Chromeのセキュリティアップデートが再び公開され、 Stableチャネルが124.0.6367.78/.79にアップデートされた。このリリースには、攻撃者がターゲットマシンでコードを実行できるようにした基盤となるグラフィックスエンジンへの重大な修正が含まれている。ただし、今回の悪用に関するニュースはまだない。
このアップデートには、通常このようなアップデートで見られる2つの深刻なメモリ修正も含まれている。グーグルは、コアエンジンのこのようなメモリの脆弱性が最も頻繁に発見され、悪用されていることを認めている。いつものように、「ユーザーの大多数が修正プログラムで更新される」まで、詳細な情報は提供されない。
グーグルが最初の修正、つまりコード操作の可能性への脆弱性を重大であると指定していることを考えると、それが信憑性のある脅威である可能性が非常に高いと思われる。修正が公開されたら、ユーザーはできるだけ早くアップデートすることが重要だ。悪用のための時計が刻一刻と進んでいるのだ。

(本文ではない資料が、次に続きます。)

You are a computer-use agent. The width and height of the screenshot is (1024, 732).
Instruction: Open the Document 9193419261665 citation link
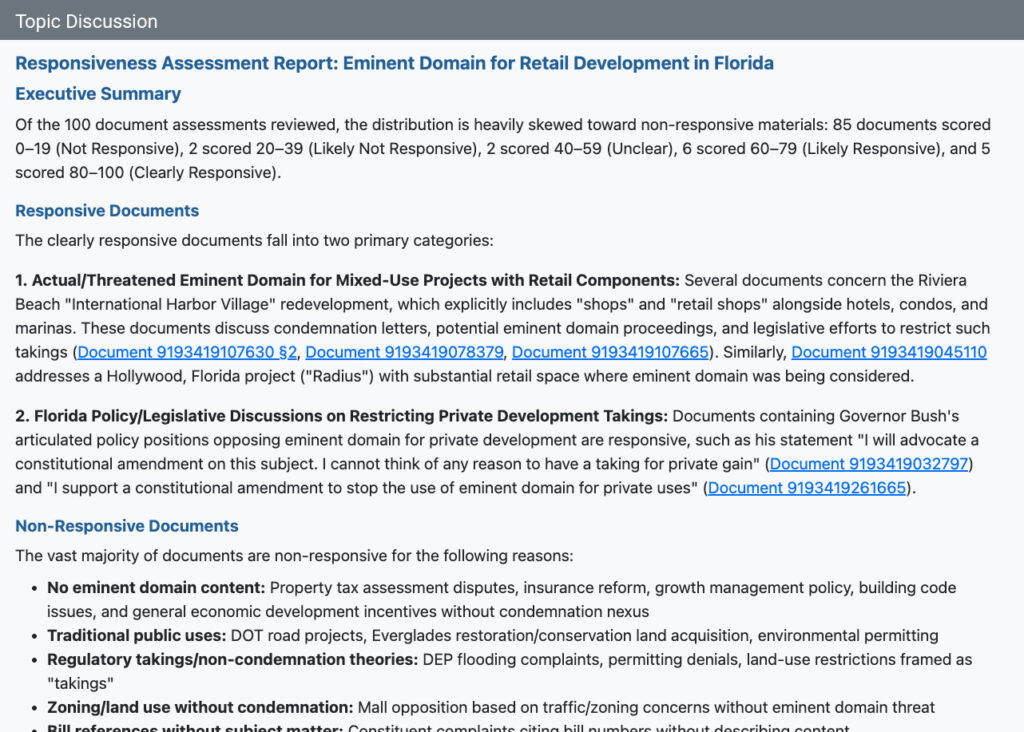tap(807, 488)
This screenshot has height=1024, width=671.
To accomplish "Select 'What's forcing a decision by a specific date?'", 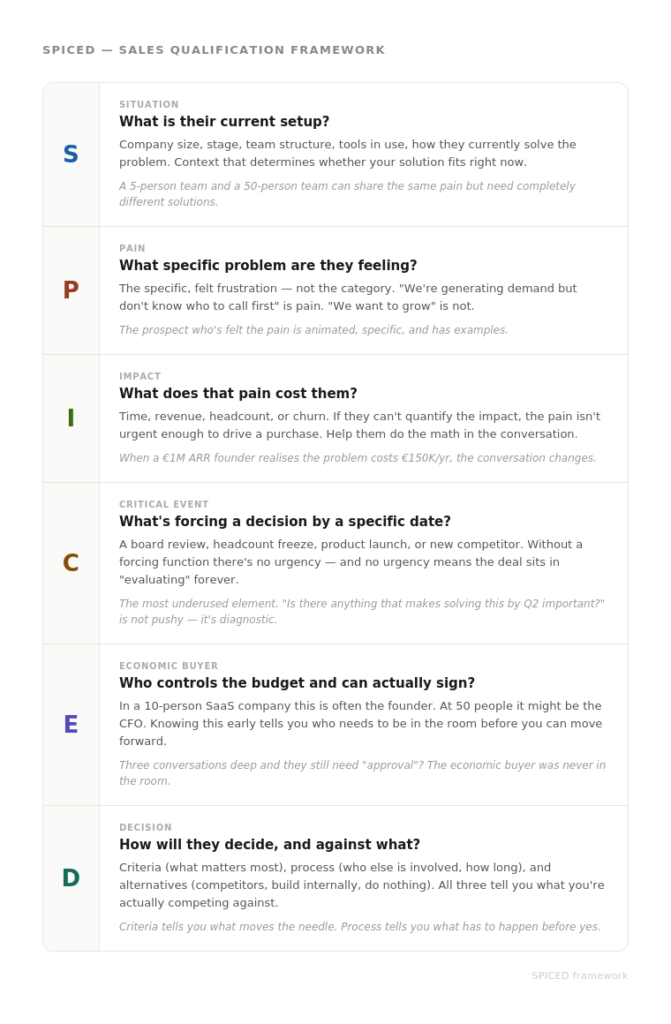I will pyautogui.click(x=285, y=522).
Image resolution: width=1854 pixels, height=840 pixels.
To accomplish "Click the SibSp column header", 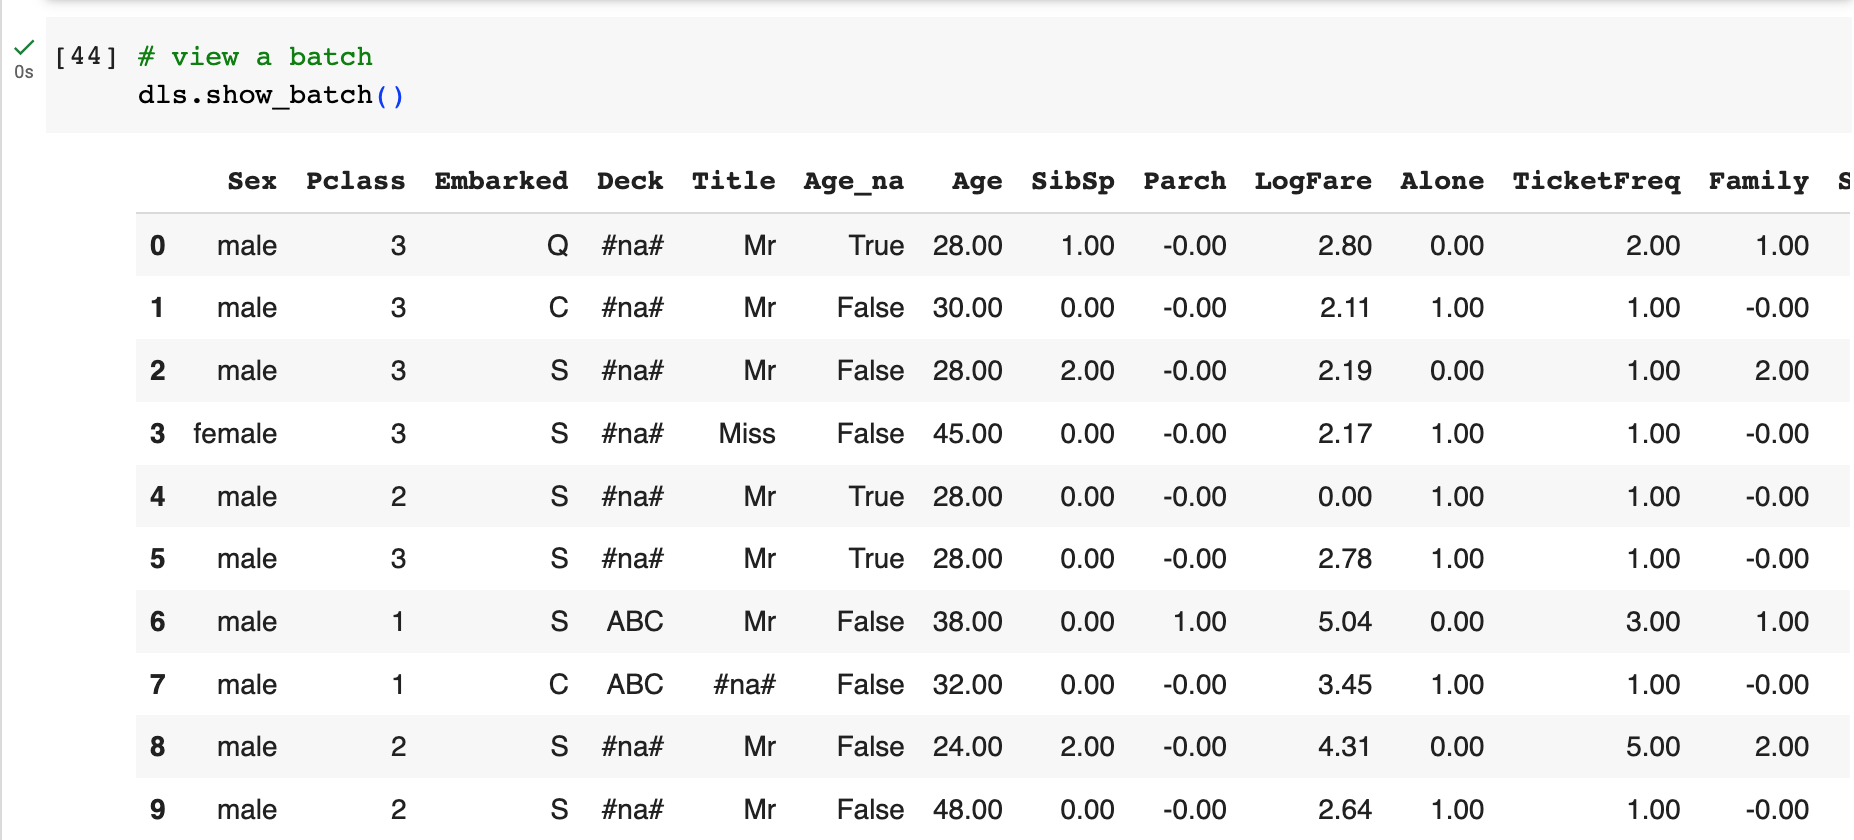I will [1072, 181].
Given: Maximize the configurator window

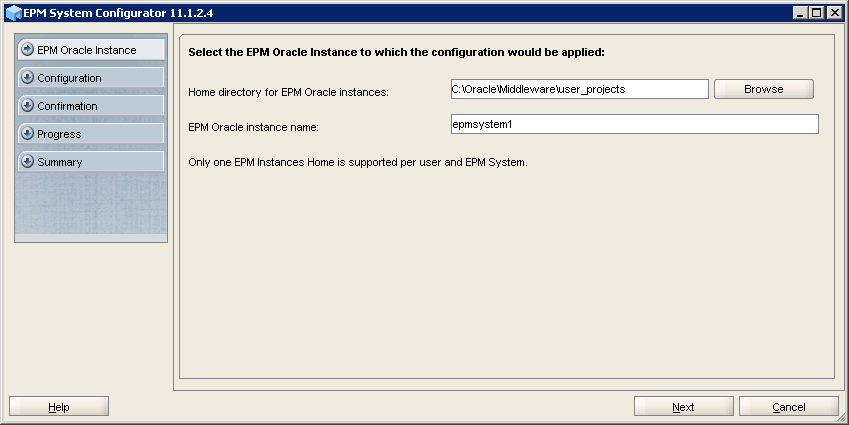Looking at the screenshot, I should pos(818,13).
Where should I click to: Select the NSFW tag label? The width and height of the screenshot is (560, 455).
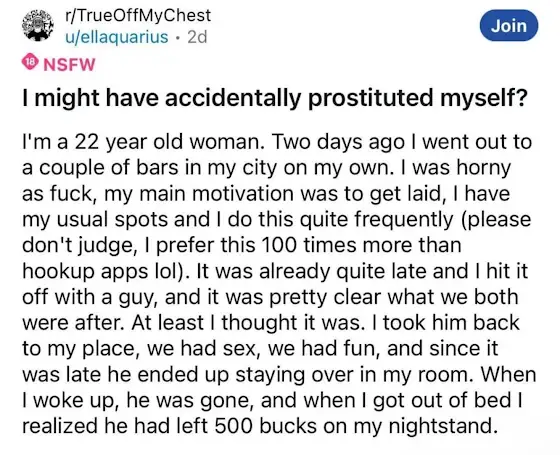pyautogui.click(x=69, y=65)
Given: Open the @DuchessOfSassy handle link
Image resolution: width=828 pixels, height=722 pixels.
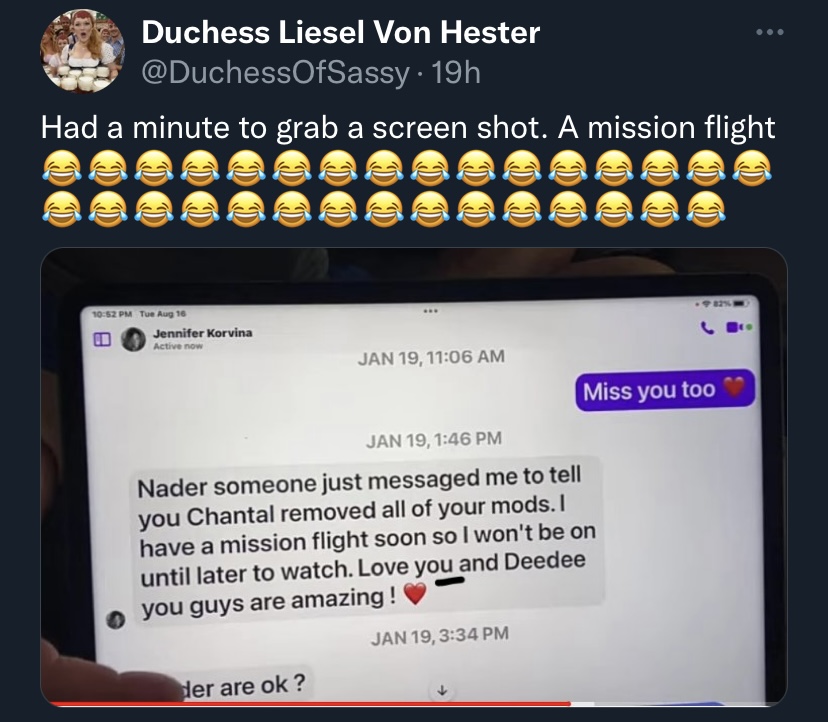Looking at the screenshot, I should click(x=275, y=72).
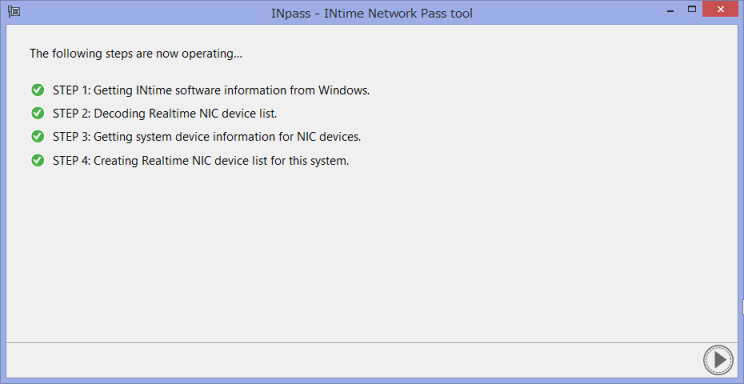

トラッキングCookieの廃止は2025年初頭まで延期
ところで、普通ならこのような重大な修正が週最大のChromeニュースになるところだが、今回はそうではない。もう1つのニュースは、Chromeの恐ろしいトラッキングCookieの廃止が再び延期されたことだ。今回は少なくとも2025年初頭までとなる。問題は、グーグルが本質的に番人(ブラウザの所有者として)と密猟者(世界最大の広告マシンとして)の両方の役割を果たしていることだ。このためグーグルには、ユーザーのプライバシーと広告主への公平な扱いのバランスを取る必要がある。
「業界、規制当局、開発者からの多様なフィードバックを調整し続ける課題があることを認識しており、引き続きエコシステム全体と緊密に連携していく」とグーグルは週半ばの投稿で述べている。
これはまったく別種の重大なアップデートだ。
このアップデートは、グーグルが英国の競争・市場庁(CMA、日本の公正取引委員会に相当)と継続的に協議しながら、この厄介な状況への道筋を切り開こうとしていることから来ている。「第4四半期後半にサードパーティーCookieの廃止を完了することはない」ことをグーグルは認めた。「合意に達することができれば、来年初めからサードパーティーCookieの廃止を進められると想定している」
この業界における独自の役割を考えると、グーグルは窮地に立たされている。ウェブユーザーがますますプライバシーを気にするようになる中で、ChromeとアップルのSfariとの差は依然として大きい。Chromeは優れたブラウザであり、ユーザーは当然のことながら、それが他のブラウザにもっと近づくことを望んでいる。
グーグルは、シークレットモードではつまずいたものの、その点には同意しているようだ。だがグーグルは、Cookieといっしょに広告モデルを破壊しないような妥協点を見つける必要がある。
一方、より大きな未解決の問題は、もちろんAIをめぐるものであり、今後数年の間にブラウザでの検索や広告にどのような意味を持つのかということだ。結局のところ、こうしたCookieが最終的に消えるころには、私たちは新しい領域にいるのかもしれない。